What would happen if libvirt 5.4.0 translated pc to pc-4.0.0
(even if running QEMU 4.1.0), and libvirt 5.8.0 (Sep 2019)
translated pc to pc-4.1.0?
> > Somehow the older libvirt has to know to use the new QEMU
feature
> > "memdev" that wasn't present required for any of the machine
types
> > it knew about when it was first released.
> >
> >
> > This could be solved if QEMU has some machine type based property
> > that indicates whether "memdev" is required for a given machine,
> > but crucially *does not* actually activate that property until
> > several releases later.
> >
> > We're too late for 4.0, so lets consider QEMU 4.1 as the
> > next release of QEMU, which opens for dev in April 2019.
> >
> > QEMU 4.1 could introduce a machine type property "requires-memdev"
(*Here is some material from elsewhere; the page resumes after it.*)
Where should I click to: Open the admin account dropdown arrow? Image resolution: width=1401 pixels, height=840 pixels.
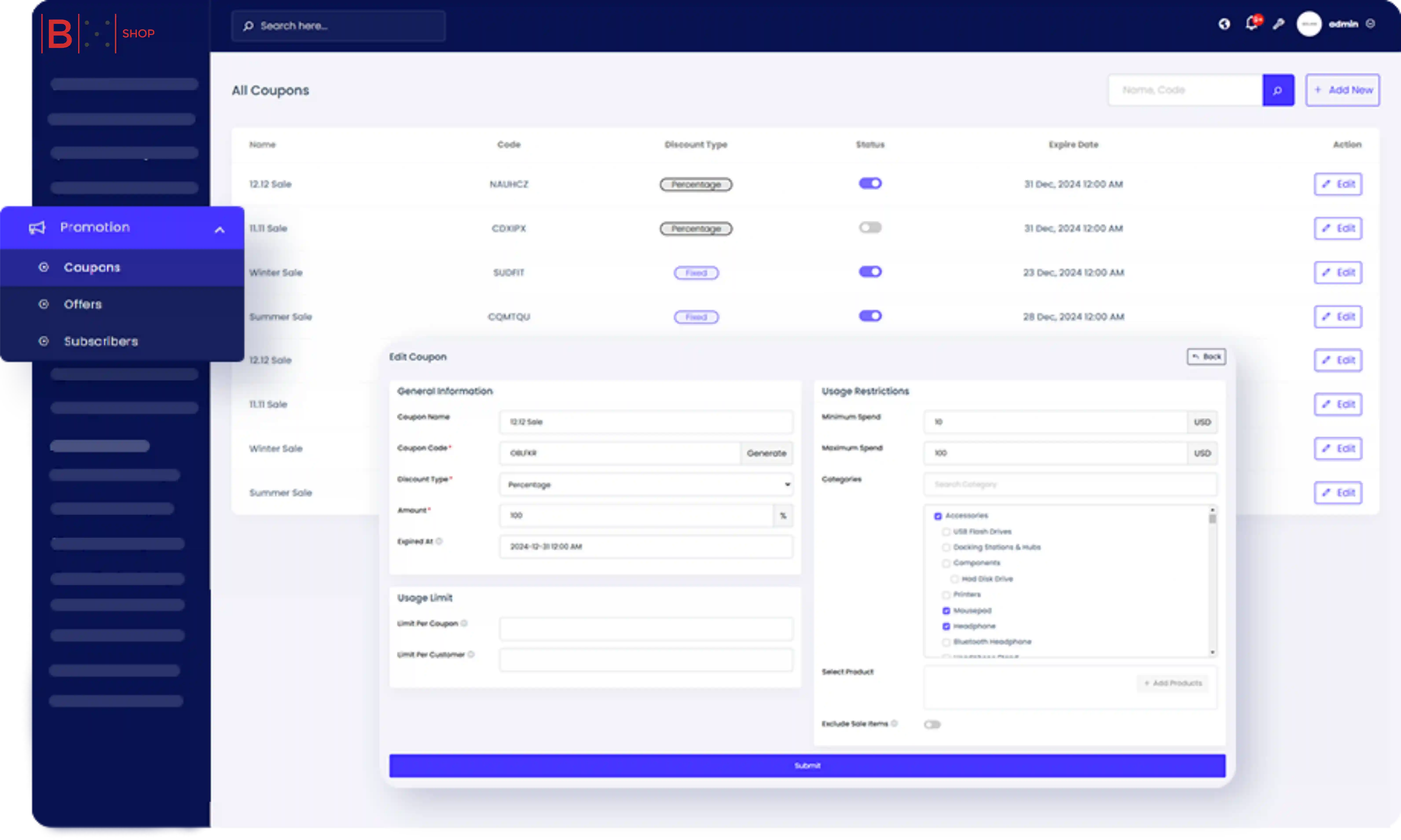[x=1370, y=24]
> > which defaults to "false" for all existing machine types. It
> > could add a deprecation that says a *future* machine type will
> > report "requires-memdev=true". IOW, "pc-i440fx-4.1" and
> > "pc-i440fx-4.2 must still report "requires-memdev=false",
> >
> > Libvirt 5.4.0 (May 2019) can now add support for "requires-memdev"
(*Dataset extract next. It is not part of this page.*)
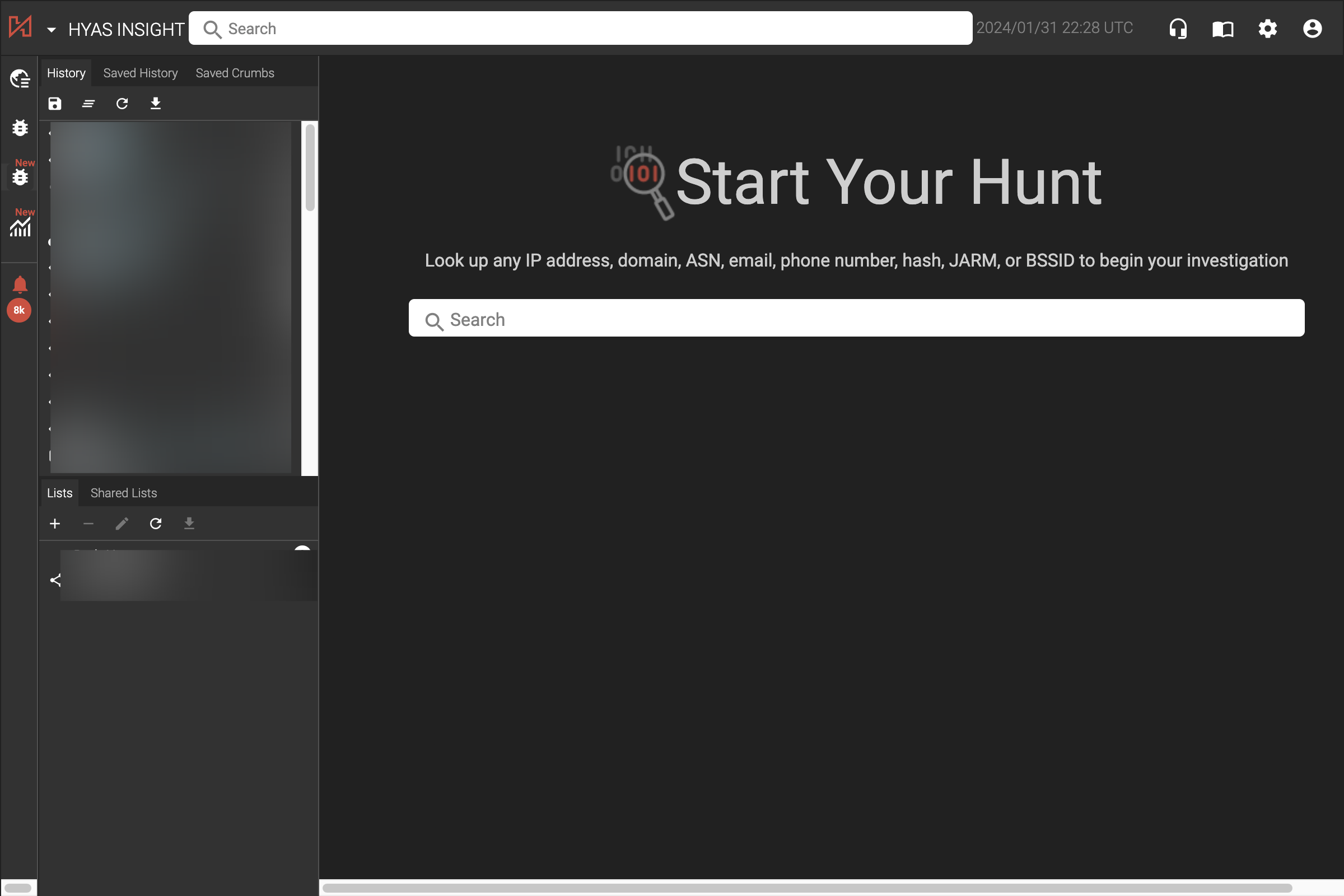The image size is (1344, 896).
Task: Download history entries
Action: (155, 104)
> > property. This would be effectively a no-op at time of this libvirt
> > release, since no QEMU would be reporting "requires-memdev=true"
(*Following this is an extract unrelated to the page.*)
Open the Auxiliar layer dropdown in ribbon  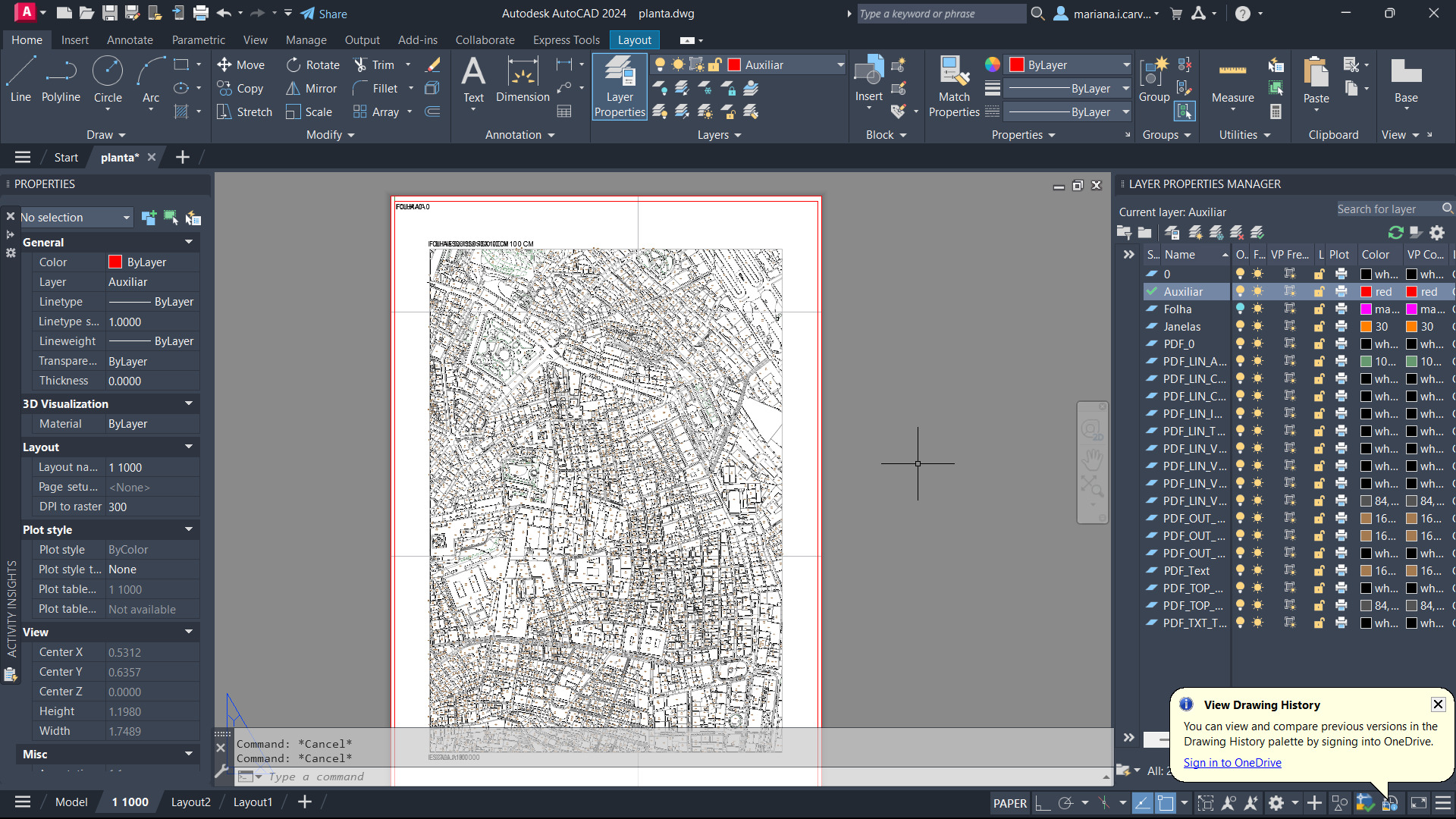click(x=840, y=65)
> > for many months to come yet.
> >
> > Now, after 2 QEMU releases with the deprecation wawrning, when
> > the QEMU 5.0.0 dev cycle opens in Jan 2020, the new "pc-i440fx-5.0"
> > machine type can be made to report "requires-memdev=true".
> >
> > IOW, in April 2020 when QEMU 5.0.0 comes out, "mem" would no
> > longer be supported for new machine types. Libvirt at this
> > time would be upto 6.4.0 but that's co-incidental since it
> > would already be doing the right thing since 5.4.0.
> >
> > IOW, this QEMU 5.0.0 would work correctly with libvirt versions
> > in the range 5.4.0 to 6.4.0 (and future).
> >
> > If a user had libvirt < 5.4.0 (ie older than May 2019) nothing
> > would stop them using the "pc-i440fx-5.0" machine type, but
> > libvirt would be liable to use "mem" instead of "memdev"
and
> > if that happened they would be unable to live migrate to a
> > host newer libvirt which honours "requires-memdev=true"
> >
> >
> > So in summary the key to being able to tie deprecations to machine
> > type versions, is for QEMU to add a mechanism to report the desired
> > new feature usage approach against the machine type, but then ensure
> > the mechanism continues to report the old approach for 2 more releases.
>
> This proposal seems to work, but I'm worried that the code in
> libvirt for using the new mechanism will be left completely
> unused and untested by our users for a whole year (until we
> release a QEMU version that sets requires-memdev=true).
Yes, that is a challenge. The risk is that libvirt thinks it
has adapted its code to only use memdev, but might have missed
a codepath & this won't be noticed immediately. Maybe there is
a way to get this exercised by automated CI where migration
compat is a non-issue.
> If a feature is deprecated, I would expect the management stack
> to stop using the deprecated feature by default as soon as
> possible, not 1 year after it was deprecated.
True, but the challenge here is that we need to stop using the
feature in a way that isn't going to break ability to live migrate
VMs spawned by previous versions of libvirt. Most of the time when
we stop using a deprecated feature there isn't this complication,
so there is zero downside to using the new feature immediately.
Keeping the ability to live migrate to older libvirt is easy to
implement on older machine-types. The problem is more complex
only because we want libvirt to use machine-types that didn't
exist yet when libvirt was released. I still don't know if this
is a requirement we really want to keep.